北大路機関

京都防衛フォーラム:榛名研究室/鞍馬事務室(OCNブログ:2005.07.29~/gooブログ:2014.11.24~)

南スーダンPKO:補給の難題、域内に大型輸送機発着不能・港湾から活動地域へ2000km

2011-11-15 23:37:34 | 防衛・安全保障

◆必要輸送能力を明示し輸送力を整備するべき

南スーダンPKOへの自衛隊派遣ですが、これはかなり重大な問題点をはらんでいることが明らかになっています。

Img_77_51 海上自衛隊のジブチ航空拠点があるとはいえ、南スーダンは想像を是する距離。後方支援体制の維持、派遣部隊を支える上で不可欠な事柄ですが、まず、南スーダンが内陸部にあり、内陸部の国への大隊規模での派遣には全ての装備を空輸できるわけではありませんので、海路との併用が必要となります。もっとも、航空自衛隊のC-130H輸送機では小牧基地からフィリピン、タイ、インド、アラビア半島を経由して六日ほどを要しますので、海外の民間輸送機による支援が必要になるのですが。想像を絶する輸送任務が始まることになるのです。

Img_6672 海上輸送にしても、輸送艦が三隻しかないのはさておき、最寄はケニアのモアンバサ港とのことですが、ここから南スーダンへは距離にして2000km、青森~博多間に相当する距離があり、調べてみると機能する鉄道網もないわけで、この長大な距離を陸路にて輸送しなければなりません。イラク派遣任務のように依存できる後方支援基盤がありませんので、どうやって輸送するのか、まずODAでケニアから南スーダンまでの鉄道輸送網と高速道路網を整備したほうが早いのではないか、そんなことを思ってしまいます。

Img_0093 陸上自衛隊の任務地域は南スーダンのジュバ周辺といわれているのですが、ボーイング747やKC-767が発着できる空港、3000m級舗装滑走路を備えた飛行場というのはこの地域には無く、やはりケニアかウガンダの空港に一旦は物資を集約し、そこからC-130HかC-1のような輸送機に積み替える必要性があるようです。これまでは工区自衛隊の海外派遣はC-130Hのみにより実施されてきましたが、大隊規模の輸送を行うには相当な機数が必要となり、日本から集約拠点までの戦略輸送との並立は可能なのか、場合によっては2000kmという距離を考えればC-1との相互支援も必要になるかもしれません。
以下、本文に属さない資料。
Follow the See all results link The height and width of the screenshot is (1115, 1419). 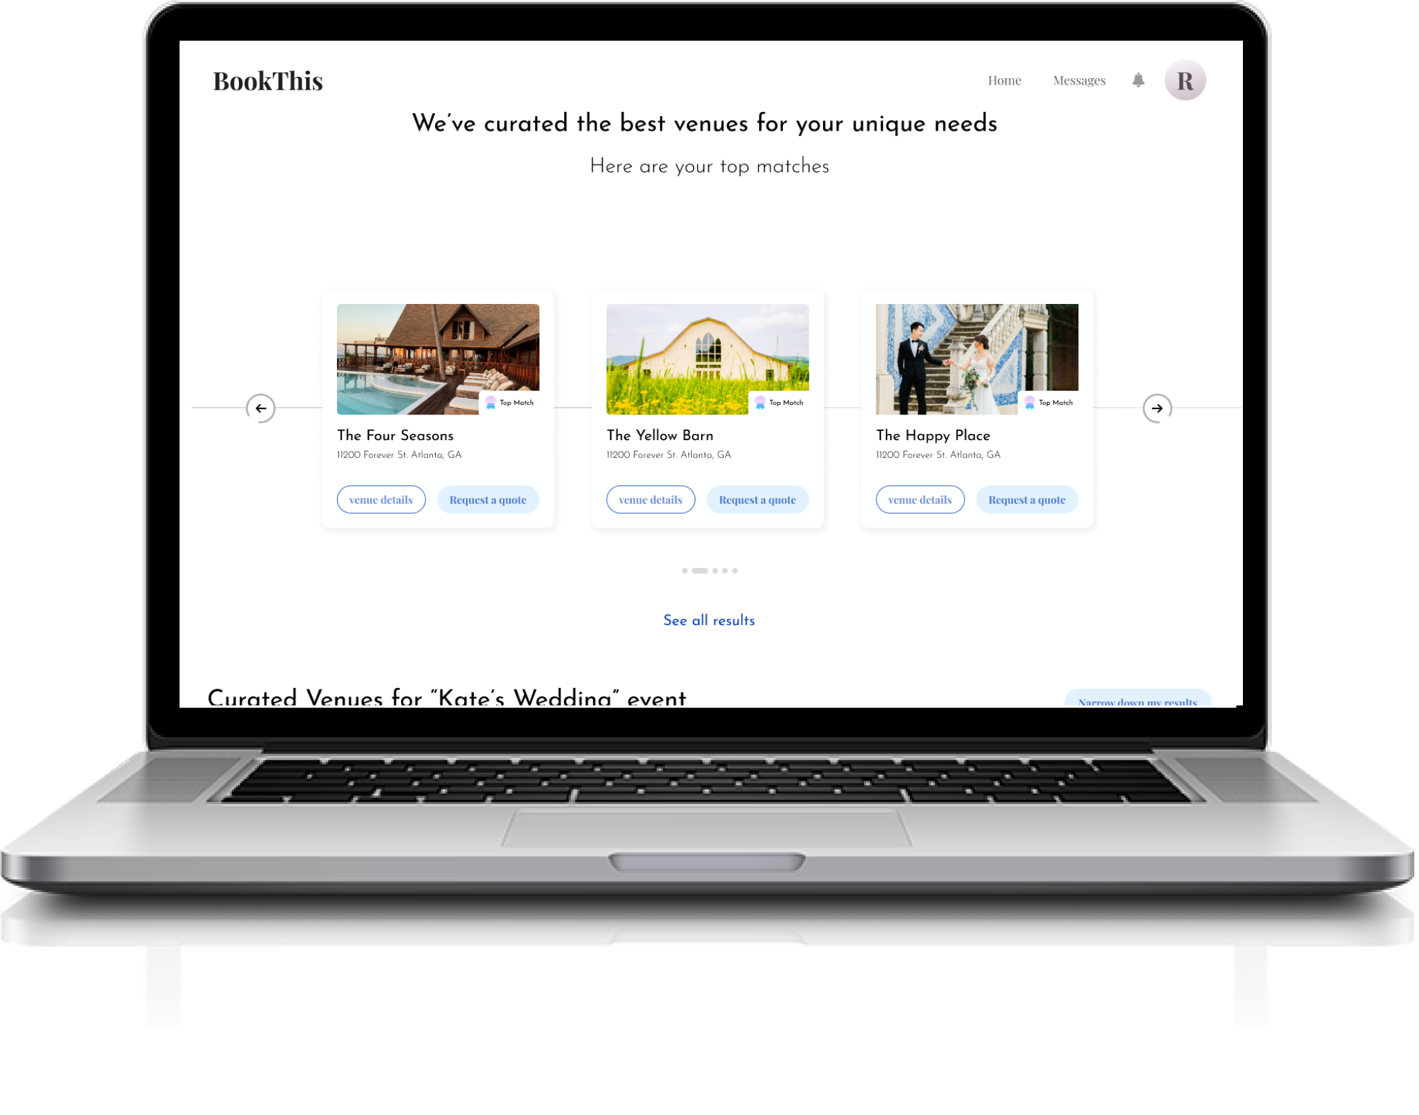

Img_8869 海上自衛隊の輸送能力、現状の三隻は冷戦時代に北海道へ一個連隊戦闘団を緊急輸送するという目安で整備されました。普通科連隊の車両化と装甲化を考えれば冷戦時代のトラック輸送主体と異なり既に運べなくなっているのは明白、旅団普通科連隊なら何とかなるかもしれないという水準ですが、それでもアフリカへの派遣は全く考慮されていなかったのは明白。民間貨物船による支援を受ければ、必要物資は海上自衛隊の輸送艦だけでなくとも対応できる部分はあるでしょうけれども、自衛隊統合演習で用いたようなカーフェリーでも距離が大きすぎることは確かでしょう。

Img_3660 それにしても自衛隊の任務範囲の拡大を考えれば輸送艦三隻は余りに少なく、車両輸送能力を備えた補給艦で最近の統合支援艦やそれから既存の輸送艦のようなものを二桁の単位まで整備しなくてはならないのでは、と考えてしまいます。輸送艦ですが、使用する港湾施設が小さく使用できない、もしくは接岸と荷揚げ設備が不足する、というような普通の車両貨物船では対応できないような状況も考えられます。この際、速力を現状の輸送艦の22ノットではなく17ノット程度に落として機関出力を最小化してでも安価な輸送艦を多数取得できないものか、こうも考えてしまうのですが。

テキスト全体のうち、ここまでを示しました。